* WHAT THE EXERCISE ASKS *
From the entries that follow, reproduce exactly and only the lines from the line with "Given: Choose the purple color swatch" to the line with "Given: Expand the Открыть с помощью dropdown", endpoints included.

[Data records]
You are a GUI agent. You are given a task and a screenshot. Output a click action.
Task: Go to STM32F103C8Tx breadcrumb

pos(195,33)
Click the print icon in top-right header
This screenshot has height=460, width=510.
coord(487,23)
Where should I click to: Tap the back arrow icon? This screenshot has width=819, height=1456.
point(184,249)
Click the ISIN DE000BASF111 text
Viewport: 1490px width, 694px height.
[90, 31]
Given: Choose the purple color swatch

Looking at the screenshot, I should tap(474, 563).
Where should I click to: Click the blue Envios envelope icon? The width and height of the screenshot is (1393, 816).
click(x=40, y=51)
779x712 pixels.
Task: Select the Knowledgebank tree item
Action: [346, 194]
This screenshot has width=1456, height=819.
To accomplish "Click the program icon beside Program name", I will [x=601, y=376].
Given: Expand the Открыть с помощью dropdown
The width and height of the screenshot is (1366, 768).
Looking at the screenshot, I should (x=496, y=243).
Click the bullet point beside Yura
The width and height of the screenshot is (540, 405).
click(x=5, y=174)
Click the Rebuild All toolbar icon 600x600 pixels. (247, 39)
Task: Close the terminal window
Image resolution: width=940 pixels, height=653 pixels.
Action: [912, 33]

* EXERCISE ANSWER *
Given: Choose the purple color swatch

Looking at the screenshot, I should tap(474, 563).
Where should I click to: Click the blue Envios envelope icon? The width and height of the screenshot is (1393, 816).
click(x=40, y=51)
779x712 pixels.
Task: Select the Knowledgebank tree item
Action: [346, 194]
This screenshot has width=1456, height=819.
To accomplish "Click the program icon beside Program name", I will [x=601, y=376].
Given: Expand the Открыть с помощью dropdown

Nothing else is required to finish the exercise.